Look at you. You've stitched your life so perfectly together. You work so damn hard to get to where you are, and now have everything you ever wanted. So why do you keep looking back at the one thing that can undo it all?
(Lang Leav)
.
.
.

...

I have given too much excuses.

This space must come to an end. Perhaps I'll be writing again in the future but I'll make sure that I don't write excuses anymore.

I thought I was trying to rationalize things that I could see. 
It's ok Mandy, it's meant to be like that. It's okay Mandy, heartache aren't going to last forever. It's okay Mandy, you'll be okay, they deserve it. However deep down I know that heartache are going to last if I don't put things to an end and not everyone deserve to feel down just because they couldn't figure out what I truly feel inside. 

I've concealed so much of me. 
I buried everything under layers and layers of skin and I expect people to see right through it.
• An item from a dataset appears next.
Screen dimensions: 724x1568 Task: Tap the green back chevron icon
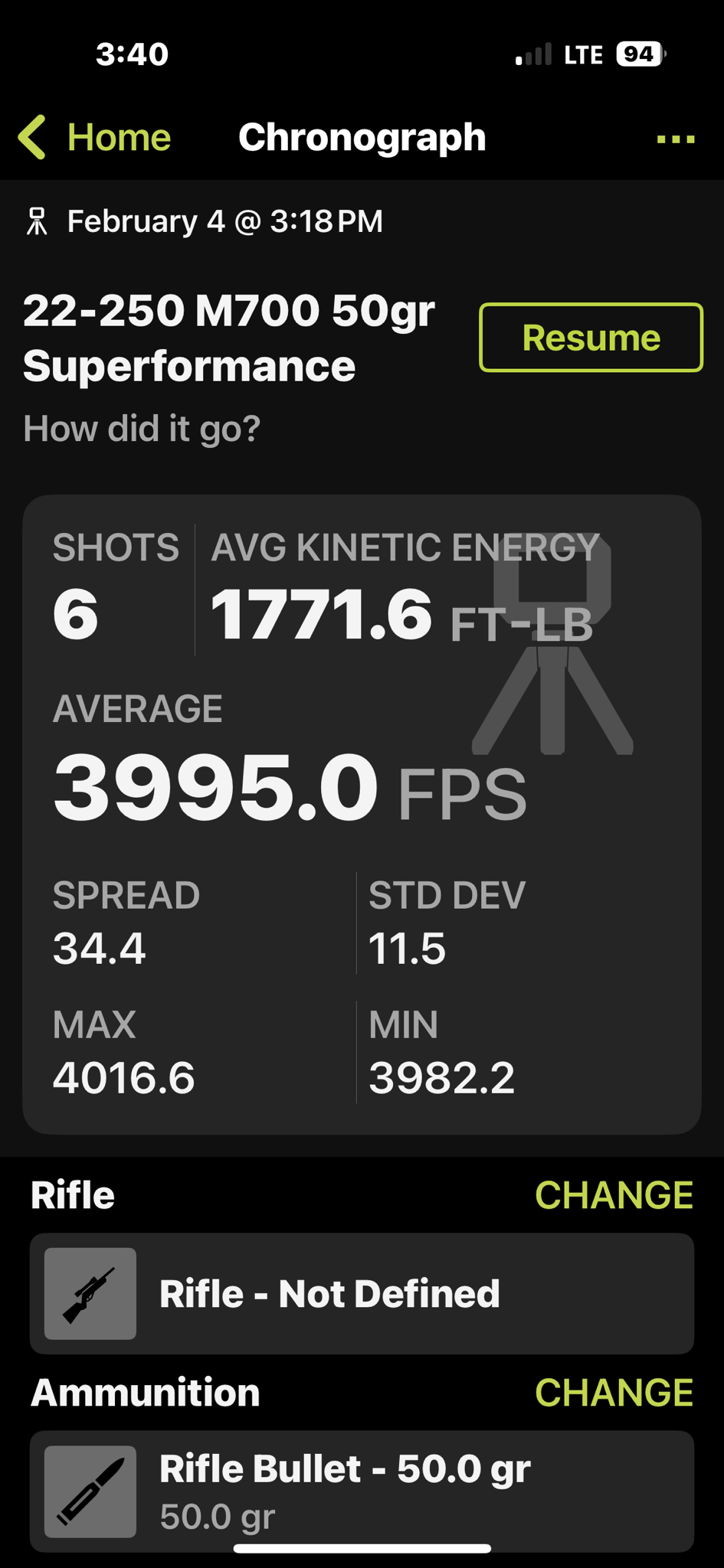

I expect people to see through my eyes and see how little I talk about what's inside my heart and brain. 
How ironic of me.

I shall care about the right things. 
It doesn't matter what I have for dinner, but who I'm having dinner with. It doesn't matter where I'm going back to, but who I'm coming home too. It doesn't matter how uncertain I am about my future, but who my future is. No more worrying about how tomorrow will go, but who I'm walking through it with.

There shall be no excuses anymore. 
I shall live.

...

        Back then, I thought I would be delighted to find my old notebooks and exam papers. Not so much on the exam paper but back then I thought I'd like to see it again. 
Who knew I'll be hesitating to even touch and open them now. 
Back then, I thought spilling every thoughts on the papers would help me see what kind of person I was back then.

However, I forgot that people change; I changed, inevitably, and I changed into someone who keep looking back without acknowledging what I went through. 
There are too many parts I wish to erase from my memory together. If my life could be described as one long roads that leads me to where I am no, I'd go back to dim or maybe break the lights at the parts I no longer want to see.

But then, if by God's grace I'll be able to walk some more, when I look back, what would I feel when I see those dark patches. Will I be able to handle the what ifs?

Thursday, May 17, 2018

February 2009

I lost someone close for the first time.
I attended funerals before, heard about someone losing their dear families or friends, but never the ones I love the most.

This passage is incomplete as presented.